The most common side effect of these drugs is gastritis or irritation of the stomach lining, which may even progress to create bleeding ulcer. If you are on blood thinners, do not take these drugs as they make bruising easier and may exacerbate heart conditions.

These drugs can also cause kidney damage in some patients so they should be avoided if the patient suffers from kidney problems, has had a kidney transplant or has only one kidney.

Another alternative is glucosamine or chondroitin sulfate. Available over the counter, it provides temporary relief in around 60 percent of users. However, it is expensive and has to be taken daily. Sometimes cortisone taken orally can help with the temporary relief of symptoms.

The final medication option is pain relievers such as codeine, hydrocodone, oxycodone and other narcotics, which can be, taken as pills or patches. These are predominantly used when the patient does not want surgery or whose condition precludes them from corrective surgery. These narcotics can come with severe side effects including sleepiness, breathing difficulties and constipation. They are also highly addictive, so should be used with caution.

What About Shoulder Injections?

Two types of injections are available for shoulder arthritis and both primarily offer pain relief. Cortisone shots when mixed with a numbing agent such as lidocaine usually give immediate relief. Once the numbing agent wears off, the shoulder may be painful and it is important to ice the shoulder for a few days. Cortisone shots can increase the risk of infection if the patient undergoes shoulder replacement surgery.

Hyaluronic acid is the second form of injection. A naturally occurring lubricant, hyaluronic acid comes as a liquid and has been injected in arthritic knees for many years. This injection may help with pain for a year or two but is rarely longer lasting.

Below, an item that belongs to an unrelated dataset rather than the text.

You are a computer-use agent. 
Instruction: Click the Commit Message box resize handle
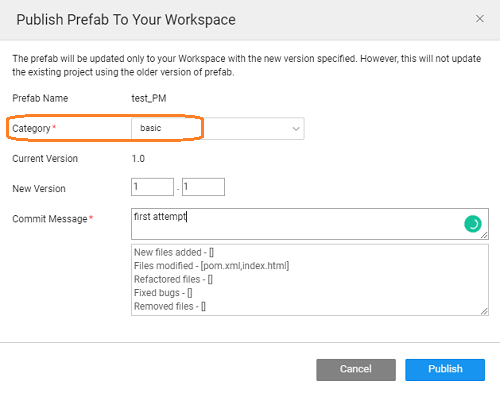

What About Physical Therapy?

Physical therapy for shoulder arthritis is rarely needed, except to reverse a loss of motion in the joint. Good stretching exercises involves a low resistance rubber strap, which can be attached to a door handle or alternatively, a simple pulley system. Strengthening the shoulder is not recommended for shoulder arthritis sufferers as it may exacerbate the symptoms.

Consult Your Physician

Always consult your physician for advice on treatment plans for shoulder arthritis. In particular, medication should only be taken under a physician’s guidance.